When people voiced their disagreement, Dargis took the bait and expanded her ideas in an essay that draws on a blog post made by the creator of the graphic novel that inspired the film. Writing in French but translated for Anglophonic consumption, Julie Marot praised the style and vision of the film whilst not only distancing it from her book but also from the real-life experiences of actual LGBT women:

I don’t know the sources of information for the director and the actresses (who are all straight, unless proven otherwise) and I was never consulted upstream. Maybe there was someone there to awkwardly imitate the possible positions with their hands, and/or to show them some porn of so-called “lesbians” (unfortunately it’s hardly ever actually for a lesbian audience). Because — except for a few passages — this is all that it brings to my mind: a brutal and surgical display, exuberant and cold, of so-called lesbian sex, which turned into porn, and me feel very ill at ease. Especially when, in the middle of a movie theater, everyone was giggling. The heteronormative laughed because they don’t understand it and find the scene ridiculous. The gay and queer people laughed because it’s not convincing, and found it ridiculous. And among the only people we didn’t hear giggling were the potential guys too busy feasting their eyes on an incarnation of their fantasies on screen.

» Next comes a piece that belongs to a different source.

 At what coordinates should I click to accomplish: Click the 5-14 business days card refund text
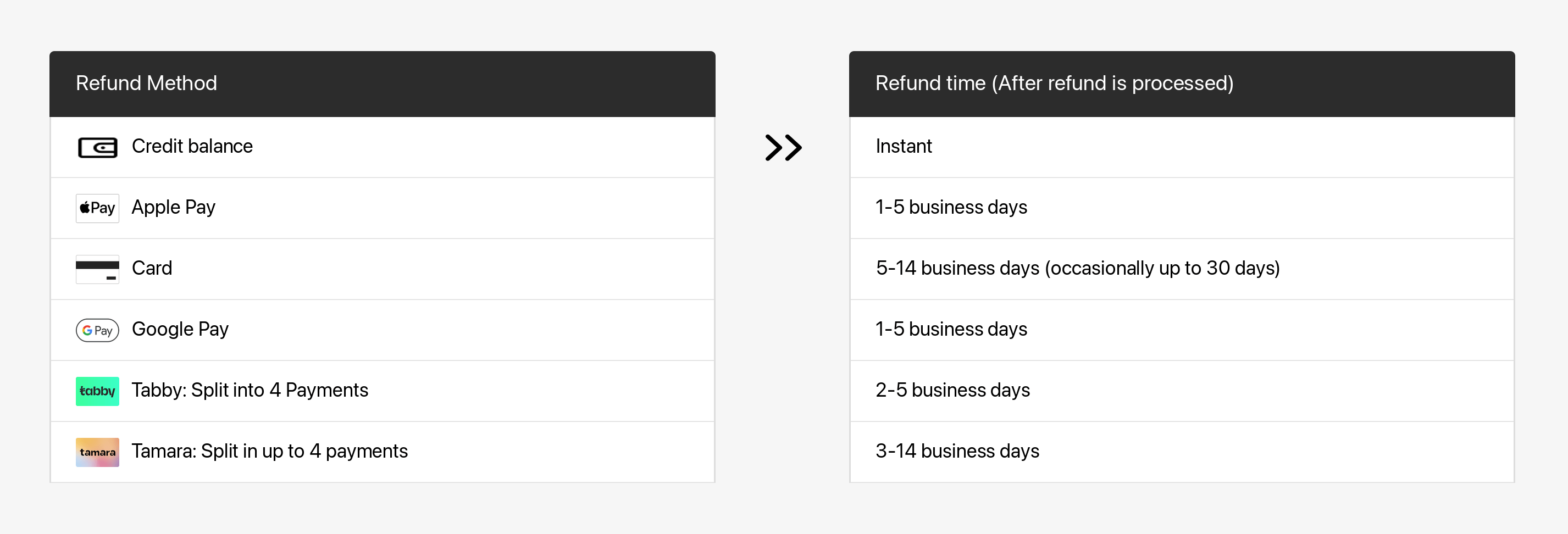point(1077,268)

In other words, the 2013 Cannes Film Festival jury gave the most prestigious award in world cinema to a piece of grotesque cultural appropriation; a film that took an original graphic novel by a gay woman and filtered it through the beliefs and proclivities of a straight man resulting in a series of needlessly explicit and exploitative sex scenes that owe a good deal more to the tropes and techniques of pornography than to the emotional contours of LGBT life.

Though in and of itself disappointing, the jury’s decision is made infinitely worse by the fact that Cannes Film Festival has an absolutely terrible track record when it comes to the representation of women in general and LGBT women in particular: Since the Palme D’Or assumed its current form in 1975, the award has had only one female winner (Jane Campion). In the year that Blue is the Warmest Colour won the Palme D’Or, there was only one female director in competition and the previous year saw none at all. While the slightly more edgy Un Certain Regard prize has a much better track record of allowing women to compete, men still dominate the list of winners. The problem is not just that the Cannes jury gave its most prestigious award to a straight man’s vision of a lesbian relationship, it’s that it chose to give that film an award despite having completely ignored all the films made by actual LGBT women including Chantal Akerman, Andrea Weiss, Ulrike Ottinger, Barbara Hammer, Lana Wachowski, Monika Treut and Lisa Cholodenko. It is almost as though the Cannes Film Festival only discovered the concept of a non-straight woman when a straight man decided to film a couple of straight women pretending to go down on each other. Given that art house film likes to present itself as being interested in different ways of seeing the world, this addiction to the straight male gaze is complacent, corrosive, wasteful and so completely unacceptable that every passing year brings nothing but shame to an institution already in urgent need of reform.